━━━ GIVEN PASSAGE

A young woman walked around my place of employment listening to music rather loudly and dancing. This display of non-normative behavior (which even made me feel uncomfortable) drew stares of derision and condemnation.

As she went to leave, she took a couple drags from an electronic cigarette. Later, other employees claimed that she was "crazy" and "smoking crack".

A couple cops on their lunch break happened to walk in right after she left, and the management waived them down and showed them surveillance footage of the dancing women, which they watched for what must have been 30 minutes.

This experience taught me a lesson in what a "revolution" is, an eruption of subjective revolutionary will against the normalizing gaze. In many ways, this is how one can break from ideology; a seemingly "insane" action that is unpredicted by neoclassical economic models, acts that violate all so called "rational choice" models of human behavior.

A human being moving their limbs and hips in a certain way can summon police, and charges of insanity and drug use. Her actions defied interpretation by the grid of intelligibility that norms impose onto our everyday lives.

Unfortunately, it seems like the domain of "rational behavior" is narrowing. Now police are summoned when somebody dances.

━━━━━━

EXERCISE INSTRUCTIONS
(A) In the passage about the dancing woman, write out the part from "A human being" to "when somebody dances." again, switching "police" to "security guards".
(B) Do these statements agree with the passage about the dancing woman? Answer yes or no for each and quote the words that decide it.
(i) The cops watched the surveillance footage for about half an hour.
(ii) The woman smoked an ordinary cigarette as she left.
(iii) The writer felt at ease watching her dance.
(C) Extend the passage about the dancing woman with more text after its final sentence.

━━━ SUPPLIED ENTRIES

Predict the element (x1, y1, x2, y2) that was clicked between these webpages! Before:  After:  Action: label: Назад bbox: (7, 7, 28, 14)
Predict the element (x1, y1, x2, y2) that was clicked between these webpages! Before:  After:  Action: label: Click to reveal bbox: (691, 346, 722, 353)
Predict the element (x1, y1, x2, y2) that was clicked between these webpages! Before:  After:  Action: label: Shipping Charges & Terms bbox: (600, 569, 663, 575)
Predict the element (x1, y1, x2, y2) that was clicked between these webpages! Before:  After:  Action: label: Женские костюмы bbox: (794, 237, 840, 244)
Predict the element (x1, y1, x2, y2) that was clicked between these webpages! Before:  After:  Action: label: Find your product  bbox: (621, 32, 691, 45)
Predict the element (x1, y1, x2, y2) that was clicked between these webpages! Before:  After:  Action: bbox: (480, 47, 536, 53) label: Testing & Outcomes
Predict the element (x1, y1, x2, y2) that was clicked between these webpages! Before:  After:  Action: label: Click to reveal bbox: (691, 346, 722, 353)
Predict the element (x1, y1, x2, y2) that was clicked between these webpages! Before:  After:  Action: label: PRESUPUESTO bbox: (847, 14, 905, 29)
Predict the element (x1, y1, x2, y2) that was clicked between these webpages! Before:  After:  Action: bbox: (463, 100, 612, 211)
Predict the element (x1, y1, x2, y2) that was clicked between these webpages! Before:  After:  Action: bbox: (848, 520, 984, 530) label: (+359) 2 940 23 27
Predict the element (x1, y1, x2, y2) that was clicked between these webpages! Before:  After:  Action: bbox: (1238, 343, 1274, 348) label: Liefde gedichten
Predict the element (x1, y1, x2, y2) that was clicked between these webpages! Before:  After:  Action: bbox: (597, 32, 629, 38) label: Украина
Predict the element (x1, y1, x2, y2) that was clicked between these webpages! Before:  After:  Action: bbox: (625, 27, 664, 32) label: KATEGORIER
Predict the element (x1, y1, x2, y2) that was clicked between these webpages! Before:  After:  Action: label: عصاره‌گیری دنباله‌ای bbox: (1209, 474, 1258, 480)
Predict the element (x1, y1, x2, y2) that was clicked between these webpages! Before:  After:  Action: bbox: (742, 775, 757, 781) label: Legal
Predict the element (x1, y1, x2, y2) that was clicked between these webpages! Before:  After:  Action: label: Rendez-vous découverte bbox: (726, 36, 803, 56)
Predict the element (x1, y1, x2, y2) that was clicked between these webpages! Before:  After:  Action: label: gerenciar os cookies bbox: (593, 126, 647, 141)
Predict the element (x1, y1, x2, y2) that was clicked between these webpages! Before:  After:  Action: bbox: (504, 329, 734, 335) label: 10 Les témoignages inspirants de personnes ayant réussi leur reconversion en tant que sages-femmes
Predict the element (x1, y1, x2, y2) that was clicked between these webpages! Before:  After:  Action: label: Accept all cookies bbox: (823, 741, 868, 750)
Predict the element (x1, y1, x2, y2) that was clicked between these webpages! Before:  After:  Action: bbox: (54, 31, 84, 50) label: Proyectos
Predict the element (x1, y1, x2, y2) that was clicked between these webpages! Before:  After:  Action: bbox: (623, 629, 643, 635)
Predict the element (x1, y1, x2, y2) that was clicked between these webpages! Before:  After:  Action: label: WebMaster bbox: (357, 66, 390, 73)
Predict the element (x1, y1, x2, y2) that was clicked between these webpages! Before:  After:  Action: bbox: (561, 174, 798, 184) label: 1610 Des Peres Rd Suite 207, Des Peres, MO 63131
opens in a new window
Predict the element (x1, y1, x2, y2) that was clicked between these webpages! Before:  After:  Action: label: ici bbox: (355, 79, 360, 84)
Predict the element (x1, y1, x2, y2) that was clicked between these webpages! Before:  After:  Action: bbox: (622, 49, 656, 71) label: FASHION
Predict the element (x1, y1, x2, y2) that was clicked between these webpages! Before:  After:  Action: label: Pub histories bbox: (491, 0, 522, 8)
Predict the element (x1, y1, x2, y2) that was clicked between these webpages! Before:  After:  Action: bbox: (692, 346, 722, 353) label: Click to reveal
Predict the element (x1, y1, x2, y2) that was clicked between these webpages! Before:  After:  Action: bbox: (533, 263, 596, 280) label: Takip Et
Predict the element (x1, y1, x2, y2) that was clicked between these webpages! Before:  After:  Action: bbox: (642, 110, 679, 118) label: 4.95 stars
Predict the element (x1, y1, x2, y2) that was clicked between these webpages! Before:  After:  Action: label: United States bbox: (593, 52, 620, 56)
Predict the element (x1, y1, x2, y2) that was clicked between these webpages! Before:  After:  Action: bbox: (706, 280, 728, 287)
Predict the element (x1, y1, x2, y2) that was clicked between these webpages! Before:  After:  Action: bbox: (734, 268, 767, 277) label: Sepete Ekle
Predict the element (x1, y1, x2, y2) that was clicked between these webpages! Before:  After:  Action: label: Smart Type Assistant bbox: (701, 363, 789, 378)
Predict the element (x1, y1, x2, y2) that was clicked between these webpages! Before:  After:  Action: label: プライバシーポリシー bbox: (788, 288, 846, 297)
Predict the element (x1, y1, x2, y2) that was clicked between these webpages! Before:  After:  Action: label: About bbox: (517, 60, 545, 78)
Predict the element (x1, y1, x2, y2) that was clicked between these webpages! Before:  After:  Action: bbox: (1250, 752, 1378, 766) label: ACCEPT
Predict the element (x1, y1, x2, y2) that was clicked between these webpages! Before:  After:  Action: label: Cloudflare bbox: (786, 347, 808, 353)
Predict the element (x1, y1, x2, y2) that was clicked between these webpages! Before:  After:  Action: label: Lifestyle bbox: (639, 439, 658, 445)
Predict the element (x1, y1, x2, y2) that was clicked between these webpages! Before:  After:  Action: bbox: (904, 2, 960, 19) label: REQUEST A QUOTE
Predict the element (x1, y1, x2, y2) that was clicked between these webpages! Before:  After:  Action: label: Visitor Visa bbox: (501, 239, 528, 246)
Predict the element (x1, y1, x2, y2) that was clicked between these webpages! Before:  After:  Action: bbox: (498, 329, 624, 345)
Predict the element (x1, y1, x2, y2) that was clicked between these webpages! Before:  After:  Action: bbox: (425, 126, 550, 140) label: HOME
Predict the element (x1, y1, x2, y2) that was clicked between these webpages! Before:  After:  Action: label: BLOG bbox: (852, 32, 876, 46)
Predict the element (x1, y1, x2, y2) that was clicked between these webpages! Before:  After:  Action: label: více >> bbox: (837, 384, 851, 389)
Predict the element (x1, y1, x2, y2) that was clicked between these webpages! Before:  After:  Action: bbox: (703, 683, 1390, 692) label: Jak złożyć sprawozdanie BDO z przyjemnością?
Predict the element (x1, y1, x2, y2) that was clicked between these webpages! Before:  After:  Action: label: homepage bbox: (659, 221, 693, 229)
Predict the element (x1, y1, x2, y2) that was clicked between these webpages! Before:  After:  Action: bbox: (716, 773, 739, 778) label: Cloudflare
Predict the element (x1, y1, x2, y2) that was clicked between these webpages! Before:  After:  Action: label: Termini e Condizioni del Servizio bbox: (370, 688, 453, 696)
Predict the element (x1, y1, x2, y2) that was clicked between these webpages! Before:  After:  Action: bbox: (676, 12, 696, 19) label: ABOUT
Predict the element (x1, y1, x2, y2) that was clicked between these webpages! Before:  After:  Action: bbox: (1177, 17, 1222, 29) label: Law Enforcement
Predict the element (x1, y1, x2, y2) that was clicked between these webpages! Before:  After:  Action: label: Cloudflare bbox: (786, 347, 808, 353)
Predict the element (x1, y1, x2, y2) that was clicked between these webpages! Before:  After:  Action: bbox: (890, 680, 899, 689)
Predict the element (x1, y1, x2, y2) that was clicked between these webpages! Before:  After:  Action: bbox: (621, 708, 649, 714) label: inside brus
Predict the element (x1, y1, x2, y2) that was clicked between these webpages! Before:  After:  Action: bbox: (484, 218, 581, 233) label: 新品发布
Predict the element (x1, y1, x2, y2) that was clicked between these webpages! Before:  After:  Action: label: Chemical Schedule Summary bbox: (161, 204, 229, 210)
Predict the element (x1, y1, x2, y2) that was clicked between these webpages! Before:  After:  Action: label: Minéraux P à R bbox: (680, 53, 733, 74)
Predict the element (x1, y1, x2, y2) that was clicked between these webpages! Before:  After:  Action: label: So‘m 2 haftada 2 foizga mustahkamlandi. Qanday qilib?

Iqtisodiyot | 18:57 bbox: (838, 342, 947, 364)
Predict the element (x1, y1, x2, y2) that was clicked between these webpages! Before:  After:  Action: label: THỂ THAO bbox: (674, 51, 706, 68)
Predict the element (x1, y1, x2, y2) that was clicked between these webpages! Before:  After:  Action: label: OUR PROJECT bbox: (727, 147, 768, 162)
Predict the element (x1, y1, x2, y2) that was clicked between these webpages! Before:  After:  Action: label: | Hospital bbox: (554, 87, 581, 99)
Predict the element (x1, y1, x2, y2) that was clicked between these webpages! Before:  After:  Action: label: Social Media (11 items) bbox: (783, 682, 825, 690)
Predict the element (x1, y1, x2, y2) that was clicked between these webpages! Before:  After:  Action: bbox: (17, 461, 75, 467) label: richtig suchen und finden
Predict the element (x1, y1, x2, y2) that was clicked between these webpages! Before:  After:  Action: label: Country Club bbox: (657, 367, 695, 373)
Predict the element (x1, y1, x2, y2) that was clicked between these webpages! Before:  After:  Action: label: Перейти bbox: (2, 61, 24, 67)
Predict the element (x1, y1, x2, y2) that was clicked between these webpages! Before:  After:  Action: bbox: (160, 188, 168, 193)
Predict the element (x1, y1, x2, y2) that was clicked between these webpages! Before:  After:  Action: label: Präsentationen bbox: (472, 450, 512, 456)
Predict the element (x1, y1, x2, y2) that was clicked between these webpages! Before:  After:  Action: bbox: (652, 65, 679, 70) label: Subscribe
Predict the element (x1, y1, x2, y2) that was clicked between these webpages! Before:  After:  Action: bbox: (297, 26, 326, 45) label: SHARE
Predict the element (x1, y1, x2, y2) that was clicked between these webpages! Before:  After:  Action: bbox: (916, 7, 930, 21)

━━━━━━

RESULTS FOR EACH TASK
(A)
A human being moving their limbs and hips in a certain way can summon security guards, and charges of insanity and drug use. Her actions defied interpretation by the grid of intelligibility that norms impose onto our everyday lives.

Unfortunately, it seems like the domain of "rational behavior" is narrowing. Now security guards are summoned when somebody dances.

(B)
(i) Yes: "which they watched for what must have been 30 minutes."
(ii) No: "she took a couple drags from an electronic cigarette."
(iii) No: "(which even made me feel uncomfortable)"

(C)
Reminds me of the French revolutionary Anatole Atlas when he interrupts Lacan during a lecture in France. (on youtube as "Excerpt from Lacan Parle (1972).mp")

Ele'ill
8th May 2014, 01:56
the surprise of riot! social rupture!

MarcusJuniusBrutus
8th May 2014, 03:09
We are not robots, yet present day social norms demand that we act like robots. Usually, self-surveillance checks non-conforming behavior, but when it doesn't, others get alarmed. We get pigeon-holed by social memes, terms like "unprofessional," "unlady-like," "unmanly," "eccentric," or even "crazy."

Doctor Hilarius
8th May 2014, 03:44
We are not robots, yet present day social norms demand that we act like robots. Usually, self-surveillance checks non-conforming behavior, but when it doesn't, others get alarmed. We get pigeon-holed by social memes, terms like "unprofessional," "unlady-like," "unmanly," "eccentric," or even "crazy."

The interesting thing was that the "dancing woman" will probably not change her dancing, but everyone who witnessed it shared disapproving glances, snide remarks and a mutually re-enforcing disapproval of her actions.

This is another one of the challenges that is faced, that the act of rebellion strengthens normative domination, in that it provides a situation in which the norm can be mutually deployed and re-enforced by the onlookers.

MarcusJuniusBrutus
8th May 2014, 04:10
Very true, I'm afraid.

Admiral Swagmeister G-Funk
8th May 2014, 10:19
cool stuff. didn't know that the guy in that lacan video was well known either. he's the best thing about that video - a breath of fresh air!

Lynx
8th May 2014, 10:30
30 minutes... means no laws were broken.

Doctor Hilarius
8th May 2014, 14:35
cool stuff. didn't know that the guy in that lacan video was well known either. he's the best thing about that video - a breath of fresh air!

He was connected to the Situationist International (obvious by his speech), and he apparently interrupted several people in France, including some that were on live television.